4.5. TAC (Total Antioxidant Capacity) and TOS (Total Oxidant Status)
TAC and TOS evaluation was performed using a supernatant medium of each group at the end of the study. TAC level was measured by using the Rel Assay Total Antioxidant Capacity (Rel Assay Diagnostics, Gaziantep, Turkey) commercial kit. Briefly, the supernatant was used and the reagent was added according to the manufacturing protocol. The color change was evaluated by measuring at a wavelength of 660 nm for TAC and 530 nm for TOS. TAC results were expressed per µmol Trolox Equiv/mg protein. TOS results were expressed per µmol H
2O
2 Equiv/mg protein [
56].
4.6. LDH (Lactate dehydrogenase) and Gr (Glutathione reductase) Assay
LDH and Gr evaluation was performed using lysed cells of each group at the end of the study. The cells were lysed by 0.5% triton-x and then centrifuged at 5.000× g for 5 min to obtain the supernatant. The supernatants were taken and used for analysis. Lactate dehydrogenase (LDH) and Gr (Glutathione reductase) levels were assessed using the ELISA kit (Elabscience, United States Cat no., Houston, TX, USA) according to the manual of the manufacturer. At 450 nm, the optical densities of each sample were measured.
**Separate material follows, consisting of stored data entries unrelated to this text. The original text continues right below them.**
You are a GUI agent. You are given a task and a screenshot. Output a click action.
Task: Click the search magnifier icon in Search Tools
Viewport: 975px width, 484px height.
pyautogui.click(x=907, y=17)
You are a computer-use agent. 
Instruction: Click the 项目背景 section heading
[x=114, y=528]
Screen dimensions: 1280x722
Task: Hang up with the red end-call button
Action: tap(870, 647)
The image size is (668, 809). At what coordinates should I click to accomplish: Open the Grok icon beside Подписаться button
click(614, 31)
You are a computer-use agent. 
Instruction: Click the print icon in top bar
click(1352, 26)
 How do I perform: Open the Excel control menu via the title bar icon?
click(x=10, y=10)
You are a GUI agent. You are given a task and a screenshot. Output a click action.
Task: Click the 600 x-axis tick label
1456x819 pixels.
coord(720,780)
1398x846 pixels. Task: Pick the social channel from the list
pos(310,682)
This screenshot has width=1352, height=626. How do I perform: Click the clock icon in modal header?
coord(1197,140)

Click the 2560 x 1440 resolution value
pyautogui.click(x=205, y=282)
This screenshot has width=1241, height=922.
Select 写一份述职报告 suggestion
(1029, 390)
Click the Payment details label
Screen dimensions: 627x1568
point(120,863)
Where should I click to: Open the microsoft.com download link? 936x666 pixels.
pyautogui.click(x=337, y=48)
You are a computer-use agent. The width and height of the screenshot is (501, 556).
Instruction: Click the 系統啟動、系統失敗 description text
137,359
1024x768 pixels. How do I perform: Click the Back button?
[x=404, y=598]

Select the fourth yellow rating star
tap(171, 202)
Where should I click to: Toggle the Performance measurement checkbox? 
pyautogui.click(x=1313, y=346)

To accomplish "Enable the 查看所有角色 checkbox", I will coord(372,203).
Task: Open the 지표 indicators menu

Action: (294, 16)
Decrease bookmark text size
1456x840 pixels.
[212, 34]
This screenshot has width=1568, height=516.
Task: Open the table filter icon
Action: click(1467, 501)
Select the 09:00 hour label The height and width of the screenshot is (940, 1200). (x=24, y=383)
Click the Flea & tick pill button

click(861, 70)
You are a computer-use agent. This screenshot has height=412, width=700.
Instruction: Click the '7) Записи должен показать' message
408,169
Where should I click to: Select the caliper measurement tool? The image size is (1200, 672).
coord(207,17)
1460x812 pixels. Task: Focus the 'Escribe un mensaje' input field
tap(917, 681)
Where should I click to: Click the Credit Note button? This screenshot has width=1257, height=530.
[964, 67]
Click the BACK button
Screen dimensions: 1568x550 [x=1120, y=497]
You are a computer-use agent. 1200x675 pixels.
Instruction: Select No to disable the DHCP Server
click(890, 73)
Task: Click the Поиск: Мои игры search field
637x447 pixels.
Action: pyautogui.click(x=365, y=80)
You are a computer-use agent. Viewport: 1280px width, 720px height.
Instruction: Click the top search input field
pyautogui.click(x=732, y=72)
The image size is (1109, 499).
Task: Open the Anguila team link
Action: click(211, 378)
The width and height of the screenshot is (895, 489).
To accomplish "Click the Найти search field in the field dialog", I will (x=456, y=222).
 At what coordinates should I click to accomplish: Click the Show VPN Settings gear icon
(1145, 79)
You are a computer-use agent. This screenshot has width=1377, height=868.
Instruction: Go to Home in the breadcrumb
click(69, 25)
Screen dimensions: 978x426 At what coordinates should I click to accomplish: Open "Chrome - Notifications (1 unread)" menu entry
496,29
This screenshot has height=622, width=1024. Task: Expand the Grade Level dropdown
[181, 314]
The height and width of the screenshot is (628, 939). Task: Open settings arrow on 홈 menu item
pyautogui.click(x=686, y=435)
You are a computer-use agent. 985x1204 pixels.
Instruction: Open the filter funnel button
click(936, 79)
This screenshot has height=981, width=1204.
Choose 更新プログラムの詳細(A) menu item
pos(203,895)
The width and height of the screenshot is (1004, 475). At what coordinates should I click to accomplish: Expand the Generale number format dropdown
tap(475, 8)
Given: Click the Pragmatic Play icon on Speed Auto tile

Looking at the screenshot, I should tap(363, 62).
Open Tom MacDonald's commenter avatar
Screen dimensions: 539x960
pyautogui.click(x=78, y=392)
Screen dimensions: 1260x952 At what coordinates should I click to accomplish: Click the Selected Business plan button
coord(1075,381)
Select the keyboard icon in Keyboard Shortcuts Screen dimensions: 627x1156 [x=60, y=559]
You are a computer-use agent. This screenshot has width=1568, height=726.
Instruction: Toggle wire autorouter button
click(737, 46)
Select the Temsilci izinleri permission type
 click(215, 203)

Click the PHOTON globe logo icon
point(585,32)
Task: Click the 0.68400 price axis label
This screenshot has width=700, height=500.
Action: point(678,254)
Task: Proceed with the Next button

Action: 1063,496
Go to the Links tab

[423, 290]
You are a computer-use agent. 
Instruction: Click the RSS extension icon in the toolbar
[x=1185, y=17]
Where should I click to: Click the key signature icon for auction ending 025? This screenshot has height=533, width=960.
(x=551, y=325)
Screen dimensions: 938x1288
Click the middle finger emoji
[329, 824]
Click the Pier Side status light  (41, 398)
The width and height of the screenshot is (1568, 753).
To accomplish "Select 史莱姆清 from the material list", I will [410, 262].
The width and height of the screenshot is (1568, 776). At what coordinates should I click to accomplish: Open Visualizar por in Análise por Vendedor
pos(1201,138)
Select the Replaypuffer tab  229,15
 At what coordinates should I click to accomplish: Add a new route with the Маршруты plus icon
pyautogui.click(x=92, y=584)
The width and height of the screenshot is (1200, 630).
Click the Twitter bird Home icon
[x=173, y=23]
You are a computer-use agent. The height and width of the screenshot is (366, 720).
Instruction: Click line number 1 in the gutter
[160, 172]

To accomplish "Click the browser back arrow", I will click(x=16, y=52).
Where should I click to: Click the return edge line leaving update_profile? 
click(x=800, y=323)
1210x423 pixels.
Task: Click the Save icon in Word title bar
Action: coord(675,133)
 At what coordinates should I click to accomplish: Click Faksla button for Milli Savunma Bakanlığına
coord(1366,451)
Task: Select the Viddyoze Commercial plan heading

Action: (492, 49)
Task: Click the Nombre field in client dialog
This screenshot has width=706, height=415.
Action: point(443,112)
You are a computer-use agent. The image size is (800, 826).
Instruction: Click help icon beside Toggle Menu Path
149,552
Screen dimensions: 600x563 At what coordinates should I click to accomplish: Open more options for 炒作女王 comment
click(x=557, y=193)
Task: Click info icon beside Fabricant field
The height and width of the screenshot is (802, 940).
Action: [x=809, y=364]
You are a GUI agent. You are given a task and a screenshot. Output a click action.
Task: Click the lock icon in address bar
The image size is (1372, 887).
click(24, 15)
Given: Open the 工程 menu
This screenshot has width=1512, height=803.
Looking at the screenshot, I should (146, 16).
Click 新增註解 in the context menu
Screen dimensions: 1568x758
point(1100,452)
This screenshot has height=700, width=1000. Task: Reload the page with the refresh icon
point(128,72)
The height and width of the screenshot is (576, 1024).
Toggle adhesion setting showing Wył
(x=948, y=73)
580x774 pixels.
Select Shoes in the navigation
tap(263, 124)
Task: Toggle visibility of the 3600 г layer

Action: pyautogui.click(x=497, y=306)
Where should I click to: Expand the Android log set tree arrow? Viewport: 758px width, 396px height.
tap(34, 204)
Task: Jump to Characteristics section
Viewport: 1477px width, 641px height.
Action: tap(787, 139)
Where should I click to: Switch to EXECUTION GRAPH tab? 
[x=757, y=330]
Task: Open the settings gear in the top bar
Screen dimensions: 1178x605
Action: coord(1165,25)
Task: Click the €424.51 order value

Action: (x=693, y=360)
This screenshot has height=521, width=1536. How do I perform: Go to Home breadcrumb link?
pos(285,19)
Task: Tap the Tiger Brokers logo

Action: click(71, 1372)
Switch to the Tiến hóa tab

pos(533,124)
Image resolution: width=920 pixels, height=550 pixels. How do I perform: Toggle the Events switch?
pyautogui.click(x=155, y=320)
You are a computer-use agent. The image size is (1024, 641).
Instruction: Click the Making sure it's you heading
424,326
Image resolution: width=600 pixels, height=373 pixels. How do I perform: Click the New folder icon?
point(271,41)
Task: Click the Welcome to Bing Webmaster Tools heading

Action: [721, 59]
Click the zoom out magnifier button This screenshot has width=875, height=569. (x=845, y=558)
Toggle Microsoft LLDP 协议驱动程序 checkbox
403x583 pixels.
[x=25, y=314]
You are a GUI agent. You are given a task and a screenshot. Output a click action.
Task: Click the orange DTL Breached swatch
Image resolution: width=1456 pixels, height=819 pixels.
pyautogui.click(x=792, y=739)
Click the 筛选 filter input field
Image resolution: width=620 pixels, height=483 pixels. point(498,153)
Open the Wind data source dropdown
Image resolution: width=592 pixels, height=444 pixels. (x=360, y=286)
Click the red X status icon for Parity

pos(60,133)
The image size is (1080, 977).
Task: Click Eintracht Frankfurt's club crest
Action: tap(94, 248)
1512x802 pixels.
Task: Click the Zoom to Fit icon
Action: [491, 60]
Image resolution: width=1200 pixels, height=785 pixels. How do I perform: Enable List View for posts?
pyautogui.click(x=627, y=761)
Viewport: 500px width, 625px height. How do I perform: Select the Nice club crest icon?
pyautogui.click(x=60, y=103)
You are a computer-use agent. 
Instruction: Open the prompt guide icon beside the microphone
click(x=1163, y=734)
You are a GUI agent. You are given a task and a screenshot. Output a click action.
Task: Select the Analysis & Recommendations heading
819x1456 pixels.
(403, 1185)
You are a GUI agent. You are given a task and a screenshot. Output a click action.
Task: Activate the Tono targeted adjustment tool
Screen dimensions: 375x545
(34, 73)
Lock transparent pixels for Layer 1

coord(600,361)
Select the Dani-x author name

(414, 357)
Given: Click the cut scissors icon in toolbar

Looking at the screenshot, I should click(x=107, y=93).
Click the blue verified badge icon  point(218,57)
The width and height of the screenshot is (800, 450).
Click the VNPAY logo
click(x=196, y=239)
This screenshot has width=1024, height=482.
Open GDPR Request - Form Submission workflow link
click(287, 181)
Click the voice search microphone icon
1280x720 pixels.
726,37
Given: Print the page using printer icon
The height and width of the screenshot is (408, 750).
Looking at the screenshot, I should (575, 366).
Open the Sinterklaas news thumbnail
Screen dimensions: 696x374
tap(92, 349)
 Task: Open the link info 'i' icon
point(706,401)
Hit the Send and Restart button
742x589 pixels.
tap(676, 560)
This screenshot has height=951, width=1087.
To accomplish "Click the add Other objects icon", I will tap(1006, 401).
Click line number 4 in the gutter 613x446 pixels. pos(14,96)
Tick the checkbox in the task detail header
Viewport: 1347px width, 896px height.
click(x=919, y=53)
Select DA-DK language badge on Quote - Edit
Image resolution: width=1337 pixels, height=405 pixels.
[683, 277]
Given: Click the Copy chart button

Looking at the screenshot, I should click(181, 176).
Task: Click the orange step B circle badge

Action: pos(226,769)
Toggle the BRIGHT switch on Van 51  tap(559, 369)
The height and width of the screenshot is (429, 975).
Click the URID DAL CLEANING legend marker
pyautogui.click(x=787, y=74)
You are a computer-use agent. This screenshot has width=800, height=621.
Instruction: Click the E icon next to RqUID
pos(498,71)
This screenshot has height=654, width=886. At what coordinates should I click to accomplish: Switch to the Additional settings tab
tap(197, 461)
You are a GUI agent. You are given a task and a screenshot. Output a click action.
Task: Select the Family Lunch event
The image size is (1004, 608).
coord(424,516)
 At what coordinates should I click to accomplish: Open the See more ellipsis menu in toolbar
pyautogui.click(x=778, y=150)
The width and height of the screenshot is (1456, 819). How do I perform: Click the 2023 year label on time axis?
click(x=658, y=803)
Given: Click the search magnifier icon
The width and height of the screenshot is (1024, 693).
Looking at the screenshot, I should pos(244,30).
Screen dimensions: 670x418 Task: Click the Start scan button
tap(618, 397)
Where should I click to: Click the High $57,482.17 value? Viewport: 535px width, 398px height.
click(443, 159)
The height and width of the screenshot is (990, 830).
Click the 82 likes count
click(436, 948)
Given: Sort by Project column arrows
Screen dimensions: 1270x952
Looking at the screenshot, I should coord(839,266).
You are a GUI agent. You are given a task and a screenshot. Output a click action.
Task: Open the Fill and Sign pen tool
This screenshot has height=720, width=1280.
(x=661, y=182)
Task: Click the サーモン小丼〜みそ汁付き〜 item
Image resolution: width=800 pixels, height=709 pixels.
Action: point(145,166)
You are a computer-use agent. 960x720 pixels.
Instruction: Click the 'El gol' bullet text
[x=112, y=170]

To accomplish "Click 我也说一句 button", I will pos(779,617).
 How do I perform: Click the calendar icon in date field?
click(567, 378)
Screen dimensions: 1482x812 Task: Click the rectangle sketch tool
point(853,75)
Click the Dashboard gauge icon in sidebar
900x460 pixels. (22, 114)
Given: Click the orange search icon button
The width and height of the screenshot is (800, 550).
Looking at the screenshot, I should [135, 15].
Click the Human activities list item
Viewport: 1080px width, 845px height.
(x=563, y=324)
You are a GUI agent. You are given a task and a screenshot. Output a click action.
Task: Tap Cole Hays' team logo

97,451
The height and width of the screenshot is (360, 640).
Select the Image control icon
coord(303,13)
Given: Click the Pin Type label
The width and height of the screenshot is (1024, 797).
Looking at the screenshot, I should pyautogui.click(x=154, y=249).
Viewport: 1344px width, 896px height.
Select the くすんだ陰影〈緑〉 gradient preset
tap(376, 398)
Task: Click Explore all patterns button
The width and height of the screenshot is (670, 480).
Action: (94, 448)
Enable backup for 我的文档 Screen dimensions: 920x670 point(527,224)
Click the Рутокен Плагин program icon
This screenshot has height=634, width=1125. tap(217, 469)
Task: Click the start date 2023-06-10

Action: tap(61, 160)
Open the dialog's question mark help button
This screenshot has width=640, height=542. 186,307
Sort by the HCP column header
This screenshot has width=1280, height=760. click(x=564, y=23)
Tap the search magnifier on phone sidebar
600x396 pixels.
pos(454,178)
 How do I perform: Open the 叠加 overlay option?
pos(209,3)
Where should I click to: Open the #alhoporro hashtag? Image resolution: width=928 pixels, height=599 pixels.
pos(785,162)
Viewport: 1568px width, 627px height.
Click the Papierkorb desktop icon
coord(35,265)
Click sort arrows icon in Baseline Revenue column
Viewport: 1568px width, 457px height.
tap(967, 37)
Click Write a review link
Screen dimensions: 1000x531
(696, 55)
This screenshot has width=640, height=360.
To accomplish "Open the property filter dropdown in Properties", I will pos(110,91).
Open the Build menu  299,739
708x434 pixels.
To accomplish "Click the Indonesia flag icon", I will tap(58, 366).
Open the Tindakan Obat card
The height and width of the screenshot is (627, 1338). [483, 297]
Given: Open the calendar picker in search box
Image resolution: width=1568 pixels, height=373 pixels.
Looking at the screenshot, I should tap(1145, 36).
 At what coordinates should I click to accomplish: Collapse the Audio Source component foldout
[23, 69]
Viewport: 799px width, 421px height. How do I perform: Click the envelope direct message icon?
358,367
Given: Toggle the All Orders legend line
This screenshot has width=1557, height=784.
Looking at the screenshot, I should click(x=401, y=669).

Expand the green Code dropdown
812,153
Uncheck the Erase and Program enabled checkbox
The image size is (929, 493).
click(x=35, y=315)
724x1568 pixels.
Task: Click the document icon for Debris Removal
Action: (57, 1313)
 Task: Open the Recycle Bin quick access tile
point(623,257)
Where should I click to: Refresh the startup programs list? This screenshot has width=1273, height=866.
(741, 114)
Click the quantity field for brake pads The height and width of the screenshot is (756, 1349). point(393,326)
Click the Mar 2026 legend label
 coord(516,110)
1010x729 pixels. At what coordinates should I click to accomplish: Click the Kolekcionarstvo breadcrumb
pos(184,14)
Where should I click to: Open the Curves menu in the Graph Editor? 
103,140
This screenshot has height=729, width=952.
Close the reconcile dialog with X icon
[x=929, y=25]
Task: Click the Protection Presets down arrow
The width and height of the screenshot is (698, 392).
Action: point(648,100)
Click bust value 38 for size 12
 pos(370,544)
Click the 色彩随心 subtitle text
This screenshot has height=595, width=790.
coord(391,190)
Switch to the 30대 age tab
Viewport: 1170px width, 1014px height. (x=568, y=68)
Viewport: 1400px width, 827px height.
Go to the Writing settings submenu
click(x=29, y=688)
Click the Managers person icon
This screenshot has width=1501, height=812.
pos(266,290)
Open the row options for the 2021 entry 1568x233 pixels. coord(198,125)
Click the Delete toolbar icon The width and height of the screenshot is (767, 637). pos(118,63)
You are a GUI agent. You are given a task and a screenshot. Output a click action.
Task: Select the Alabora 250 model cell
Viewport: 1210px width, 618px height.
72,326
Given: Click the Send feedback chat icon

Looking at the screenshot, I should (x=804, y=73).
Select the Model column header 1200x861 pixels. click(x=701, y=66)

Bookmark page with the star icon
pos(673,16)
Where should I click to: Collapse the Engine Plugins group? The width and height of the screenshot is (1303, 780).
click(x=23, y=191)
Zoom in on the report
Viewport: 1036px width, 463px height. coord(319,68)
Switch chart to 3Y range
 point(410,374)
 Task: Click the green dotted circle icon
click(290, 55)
4.7. Real-Time PCR Analysis
4.7.1. RNA Isolation
mRNA isolation was obtained according to the procedure of Invitrogen™ Total RNA Isolation Kit (Catalog number: 4478545).
4.7.2. Gene Expression
Gene expression levels were examined in the effective groups. MMP-2, IL-25, VEGF, and IL-10 genes, 0.25 μL of right and left primer, 0.15 μL of the probe, 3 μL of cDNA, 3 master mix, and 12.75 μL of distilled water were added to each strip (tube) at this stage. The final volume was adjusted to 20 μL. After 600 s at 95 °C, 10 s at 95 degrees, and 30 s at 60 degrees, 45 cycles were made [
57].
β-actin
Forward: 5′-CCAACCGCGAGAAGATGA-3′
Reverse: 5′-CCAGAGGCGTACAGGGATAG-3′
MMP-2
Forward: 5′- CCGAGGACTATGACCGGGATAA-3
Reverse: 5′- CTTGTTGCCCAGGAAAGTGAAG-3′
IL-25
Forward: 5′-TGGCAATGATCGTGGGAACC-3′
Reverse: 5′-GAGAGATGGCCCTGCTGTTGA-3′
VEGF
Forward: 5′-ACCATGAACTTTCTGGTCTCTTG-3′
Reverse: 5′-TCGGGGTACTCCTGGAAGATG-3′
IL-10
Forward:5′-GGCGCTGTCATCGATTTCTT-3′
Reverse: 5′-TCTCTTGGAGCTTATTAAAGGCATTC-3′
FGF-2
Forward:5′-GTTGACCCTACCATGTTCCCTTG-3′
Reverse: 5′-GCCAGCAGCATCTATGGGAC-3′
HBD
Forward:5′-GACAGGTACGGCTGTCATCA-3′
Reverse: 5′-CAGCCTAAGGGTGGGAAAAT-3′
4.8. ELISA Test: Klotho, Galanin, mTOR, and STAT-3
The fibroblast cells were washed in iced PBS (pH 7.4) to thoroughly remove the supernatant residue. The cells were lysed and centrifuged at 12,000 RPM at 4 °C for 15 min. IL-25, IL-10, MMP-2, FGF-2, and VEGF BTLAB ELISAs (Cat No: E0054Hu, E0102Hu, E0315Ra, E1592Mo, and E0114Mo) were performed according to the kit protocol and each sample’s optical density was measured at 450 nm [
58].
4.9. Statistical Analysis
Data were statistically defined as mean and standard deviation (mean ± SD) for % area. One-way ANOVA and Tukey tests (SPSS 22.0) were performed to compare positive immunoreactive cells and immunopositive stained areas with healthy controls. As a result of the test, a value of p < 0.05 was considered significant and the data were presented as mean ± SD.
5. Conclusions
In our study, we evaluated MTT, TAC, TOS, LDH, and Gr parameters to evaluate whether BCM reduces cellular viability and increases oxidative stress in nasal fibroblasts. We used Cur and AP as treatments to reverse these effects. As seen so far, we have shown that cell viability is increased, and oxidative damage is prevented with the treatments we provide. We used the genetic analysis parameters IL-25, IL-10, MMP-2, FGF-2, HBD, and VEGF. Considering the results obtained, while BCM increased IL-25, IL-10, and MMP-2 levels, a decrease was detected in the expression levels of FGF-2 and VEGF. Contrary to these data, although AP and Cur show effective healing, AP has effectively decreased inflammation. Future Directions: This study is limited to in vitro analyses. In future studies, combined treatments against BCM toxicity (AP 2 µg/mL + Cur 16 µM/mL) can be validated with in vivo experiments and their clinical applicability can be tested.